In a proof-of-concept demonstration, PowerLight debuted its wireless power system intended to support wireless 5G equipment. In the demo, a beam-powered system successfully converted electric power into infrared laser light, beamed it 400 feet across a parking lot, received that light at a 22-foot-tall receiver, and converted the light back into electric energy to be used or stored in the unit’s battery pack, according to an MSN news report.

“It’s time to cut the final cord — and that’s the power cord,” said PowerLight CEO Richard Gustafson after the display of wireless power, which is eventually to be paired with Ericsson’s wireless 5G equipment. For safety’s sake, the IR beam is encircled by a protective “safety ring” that, when disrupted, stops the transmission within milliseconds.

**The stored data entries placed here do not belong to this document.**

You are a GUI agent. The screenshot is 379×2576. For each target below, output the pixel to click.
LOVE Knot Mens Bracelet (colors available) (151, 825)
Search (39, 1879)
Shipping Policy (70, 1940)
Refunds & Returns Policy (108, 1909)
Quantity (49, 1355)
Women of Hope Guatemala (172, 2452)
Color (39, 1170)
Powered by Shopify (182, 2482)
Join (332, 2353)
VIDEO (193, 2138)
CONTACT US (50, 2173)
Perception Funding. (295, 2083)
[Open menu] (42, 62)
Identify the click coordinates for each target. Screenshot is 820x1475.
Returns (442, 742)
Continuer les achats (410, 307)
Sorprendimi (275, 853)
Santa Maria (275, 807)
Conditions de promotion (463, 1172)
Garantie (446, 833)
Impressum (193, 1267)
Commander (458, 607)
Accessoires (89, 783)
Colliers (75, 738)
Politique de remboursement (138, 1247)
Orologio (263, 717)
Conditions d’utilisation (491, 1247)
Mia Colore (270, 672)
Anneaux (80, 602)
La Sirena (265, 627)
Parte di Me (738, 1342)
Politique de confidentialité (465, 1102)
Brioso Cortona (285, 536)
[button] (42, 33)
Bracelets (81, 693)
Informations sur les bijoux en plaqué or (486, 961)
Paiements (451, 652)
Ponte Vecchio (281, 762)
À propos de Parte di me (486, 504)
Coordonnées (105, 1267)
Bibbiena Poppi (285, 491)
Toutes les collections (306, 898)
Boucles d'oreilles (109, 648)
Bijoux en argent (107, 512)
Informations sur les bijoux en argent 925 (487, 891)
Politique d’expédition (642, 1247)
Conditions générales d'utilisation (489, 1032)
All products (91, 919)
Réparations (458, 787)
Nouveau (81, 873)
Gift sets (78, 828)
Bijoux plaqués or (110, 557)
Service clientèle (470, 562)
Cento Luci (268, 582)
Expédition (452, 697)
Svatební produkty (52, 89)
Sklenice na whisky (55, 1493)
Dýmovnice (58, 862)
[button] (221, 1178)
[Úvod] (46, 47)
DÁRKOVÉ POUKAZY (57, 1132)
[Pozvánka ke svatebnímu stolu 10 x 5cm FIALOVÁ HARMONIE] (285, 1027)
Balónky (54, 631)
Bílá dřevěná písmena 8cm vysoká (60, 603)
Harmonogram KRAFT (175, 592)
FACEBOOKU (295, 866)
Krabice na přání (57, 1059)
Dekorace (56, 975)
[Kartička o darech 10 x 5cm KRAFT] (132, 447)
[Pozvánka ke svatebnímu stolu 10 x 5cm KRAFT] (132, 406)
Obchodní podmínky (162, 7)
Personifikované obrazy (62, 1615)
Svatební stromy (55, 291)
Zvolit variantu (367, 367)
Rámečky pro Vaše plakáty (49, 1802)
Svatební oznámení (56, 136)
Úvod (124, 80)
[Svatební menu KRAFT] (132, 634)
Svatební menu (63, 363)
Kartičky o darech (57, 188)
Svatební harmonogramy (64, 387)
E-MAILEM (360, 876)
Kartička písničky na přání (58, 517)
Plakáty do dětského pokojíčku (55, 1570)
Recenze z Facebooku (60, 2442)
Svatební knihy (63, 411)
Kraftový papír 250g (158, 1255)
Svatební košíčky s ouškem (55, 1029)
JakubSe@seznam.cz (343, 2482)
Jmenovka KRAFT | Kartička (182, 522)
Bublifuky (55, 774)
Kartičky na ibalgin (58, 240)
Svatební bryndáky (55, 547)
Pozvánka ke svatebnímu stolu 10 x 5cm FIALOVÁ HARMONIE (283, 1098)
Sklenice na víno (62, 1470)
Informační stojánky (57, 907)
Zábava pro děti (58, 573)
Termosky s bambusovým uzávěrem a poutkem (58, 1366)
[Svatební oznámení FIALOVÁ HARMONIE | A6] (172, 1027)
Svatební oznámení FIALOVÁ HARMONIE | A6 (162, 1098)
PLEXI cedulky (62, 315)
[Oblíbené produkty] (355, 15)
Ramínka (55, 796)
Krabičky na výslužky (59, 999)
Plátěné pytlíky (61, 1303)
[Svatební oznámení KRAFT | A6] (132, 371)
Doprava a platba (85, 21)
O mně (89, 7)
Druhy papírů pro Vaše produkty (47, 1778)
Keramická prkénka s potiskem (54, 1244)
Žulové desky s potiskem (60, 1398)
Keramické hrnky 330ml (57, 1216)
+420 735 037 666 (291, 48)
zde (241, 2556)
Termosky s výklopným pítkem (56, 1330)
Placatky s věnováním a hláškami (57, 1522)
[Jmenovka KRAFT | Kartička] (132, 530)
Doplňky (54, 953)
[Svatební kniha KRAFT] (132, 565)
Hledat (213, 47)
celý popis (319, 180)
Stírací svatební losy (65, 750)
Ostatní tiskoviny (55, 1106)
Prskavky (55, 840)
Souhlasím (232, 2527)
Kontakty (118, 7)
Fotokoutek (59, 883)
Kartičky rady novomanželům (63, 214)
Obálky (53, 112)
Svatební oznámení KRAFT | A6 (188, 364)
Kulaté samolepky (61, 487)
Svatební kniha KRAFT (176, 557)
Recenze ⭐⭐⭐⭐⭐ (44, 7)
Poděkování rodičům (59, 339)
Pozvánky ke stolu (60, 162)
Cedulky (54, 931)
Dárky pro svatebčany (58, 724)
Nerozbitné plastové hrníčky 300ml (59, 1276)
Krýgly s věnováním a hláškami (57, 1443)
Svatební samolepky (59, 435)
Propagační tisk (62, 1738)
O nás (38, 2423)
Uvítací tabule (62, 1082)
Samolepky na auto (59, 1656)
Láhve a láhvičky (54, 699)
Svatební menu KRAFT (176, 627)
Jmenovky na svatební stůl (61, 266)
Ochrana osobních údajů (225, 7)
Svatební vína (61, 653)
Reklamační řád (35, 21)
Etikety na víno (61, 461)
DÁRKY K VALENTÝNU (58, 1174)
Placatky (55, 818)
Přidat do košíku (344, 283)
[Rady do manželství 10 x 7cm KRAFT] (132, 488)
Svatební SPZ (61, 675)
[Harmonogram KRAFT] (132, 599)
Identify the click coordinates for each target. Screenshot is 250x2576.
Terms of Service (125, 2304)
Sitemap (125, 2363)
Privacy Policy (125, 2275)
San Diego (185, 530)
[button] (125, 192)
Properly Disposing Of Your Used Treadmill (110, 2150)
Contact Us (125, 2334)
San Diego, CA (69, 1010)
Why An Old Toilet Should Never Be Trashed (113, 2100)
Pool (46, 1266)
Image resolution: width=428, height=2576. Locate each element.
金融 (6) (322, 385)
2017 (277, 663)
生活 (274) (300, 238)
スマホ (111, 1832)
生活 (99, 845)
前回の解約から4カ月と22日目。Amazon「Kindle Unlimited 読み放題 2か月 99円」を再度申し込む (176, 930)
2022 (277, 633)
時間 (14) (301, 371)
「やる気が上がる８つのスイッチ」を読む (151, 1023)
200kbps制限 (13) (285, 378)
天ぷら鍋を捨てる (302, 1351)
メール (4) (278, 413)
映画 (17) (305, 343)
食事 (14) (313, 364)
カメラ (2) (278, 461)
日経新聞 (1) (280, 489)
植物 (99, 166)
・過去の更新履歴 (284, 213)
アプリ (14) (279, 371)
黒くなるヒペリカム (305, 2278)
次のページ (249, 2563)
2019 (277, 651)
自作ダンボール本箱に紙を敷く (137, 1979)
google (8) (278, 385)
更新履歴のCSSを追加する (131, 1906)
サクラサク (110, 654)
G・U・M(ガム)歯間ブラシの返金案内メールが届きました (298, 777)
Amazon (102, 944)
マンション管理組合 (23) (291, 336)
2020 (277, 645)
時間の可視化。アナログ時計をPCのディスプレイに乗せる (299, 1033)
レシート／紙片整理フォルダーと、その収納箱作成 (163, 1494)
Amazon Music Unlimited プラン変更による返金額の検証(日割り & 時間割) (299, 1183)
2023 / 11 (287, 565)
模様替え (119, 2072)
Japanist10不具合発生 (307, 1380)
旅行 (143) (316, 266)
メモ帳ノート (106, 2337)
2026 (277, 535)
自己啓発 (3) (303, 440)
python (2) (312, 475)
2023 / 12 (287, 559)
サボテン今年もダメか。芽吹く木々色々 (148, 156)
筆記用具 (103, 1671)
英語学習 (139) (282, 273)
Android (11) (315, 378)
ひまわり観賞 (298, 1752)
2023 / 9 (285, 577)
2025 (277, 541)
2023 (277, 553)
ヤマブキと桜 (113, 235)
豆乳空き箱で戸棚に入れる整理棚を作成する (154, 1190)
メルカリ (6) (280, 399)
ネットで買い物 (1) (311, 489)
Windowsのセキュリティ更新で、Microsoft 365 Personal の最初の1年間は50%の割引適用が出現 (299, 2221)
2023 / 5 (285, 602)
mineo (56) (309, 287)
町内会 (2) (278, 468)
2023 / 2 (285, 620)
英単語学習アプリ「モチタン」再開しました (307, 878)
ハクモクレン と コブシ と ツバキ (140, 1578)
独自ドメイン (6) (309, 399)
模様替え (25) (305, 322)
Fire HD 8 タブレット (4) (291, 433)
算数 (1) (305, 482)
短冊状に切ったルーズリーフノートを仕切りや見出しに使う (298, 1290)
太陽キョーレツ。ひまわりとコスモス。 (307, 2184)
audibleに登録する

In military developments, a Washington, D.C.-based telecommunications infrastructure firm claims it has developed an EMP-resistant 5G gNb tower for military applications. According to National Defense Magazine, Secure EMP Resistant Edge (SEMPRE) says its encrypted 5G towers, which house their own edge computing and do not rely on traditional cloud computing, can operate independently to improve speed and security in the battlefield. The SEMPRE tower is currently undergoing testing to be certified by the military as resistant to electromagnetic pulse (EMP) attacks, which are when a nuclear weapon releases EMPs — or a solar flare or other geomagnetic disturbance occurs — and renders traditional towers useless.

In spectrum auction news, the latest U.S. midband auction occurred Oct. 5 with licenses available in the 3.45-3.55 GHz range. More than 30 qualified bidders, including Verizon, AT&T, and T-Mobile, were slated to participate in Auction 110, which offered up 100 MHz. Analysts expected the auction to collect up to $40 billion, but the results won’t be released until January. It’s also expected to be the last 5G spectrum auction in the foreseeable future.

In other auction news, South African regulator Icasa has announced the country’s next spectrum selloff will occur March 1, 2022, according to a report by MyBroadband. That’s pushed back from a January start date to allow stakeholders to provide feedback on several facets of the auction including: the effects that a release of high demand spectrum would have on competition in the market, the specific radio frequency bans to be licensed, and the parameters of the auction. South Africa is also planning to license its Wireless Open Access Network (WOAN).

And as soon as two quarters after the next spectrum auction in India closes, top telecom Bharti Airtel will deploy its 5G network. According to a report by The Economic Times, Bharti Airtel made the prediction after it successfully conducted India’s first rural 5G trial with Ericsson. Bharti Airtel will rely on OpenRAN; it is not yet able to test 5Gi, the local standard supported by India. The next spectrum auction is expected in early 2022.

Nearly two years into the coronavirus pandemic, and experts are still working to dispel the myth that coronavirus vaccines implant a tracking chip into recipient’s arms. It’s a conspiracy that’s pervaded online forums and has gained traction among millions on social media.

In a recent report, CNBC debunked the myth by explaining that even the smallest radio-frequency identification (RFID) chip, which could theoretically fit in the needle types used to deliver COVID-19 vaccines, needs a coil antenna to function. Together, the RFID and antenna combine to be the size of a grain of rice and instead require a syringe, not a needle, to be implanted. What’s more, the vaccine dosage comes from a multi-dose vial, intended for one than one person, and thus a supposed implantable tracker would not be reliably drawn into every vaccine needle.

Finally, in network rollout news, Ericsson and Digital Nasional Berhad (DNB) penned a 10-year agreement to provide a nationwide 5G network in Malaysia. According to Adaderana Biz, the scope of the contract includes Ericsson’s cloud-native 5G Core and 5G Radio Access Network (RAN) nationwide, as well as Ericsson’s operational and business support solutions. DNB plans to launch 5G to Kuala Lumpur and two other major cities and then reach 80 percent population coverage by 2024. Ericsson is reportedly the global 5G leader with 57 operating networks around the world.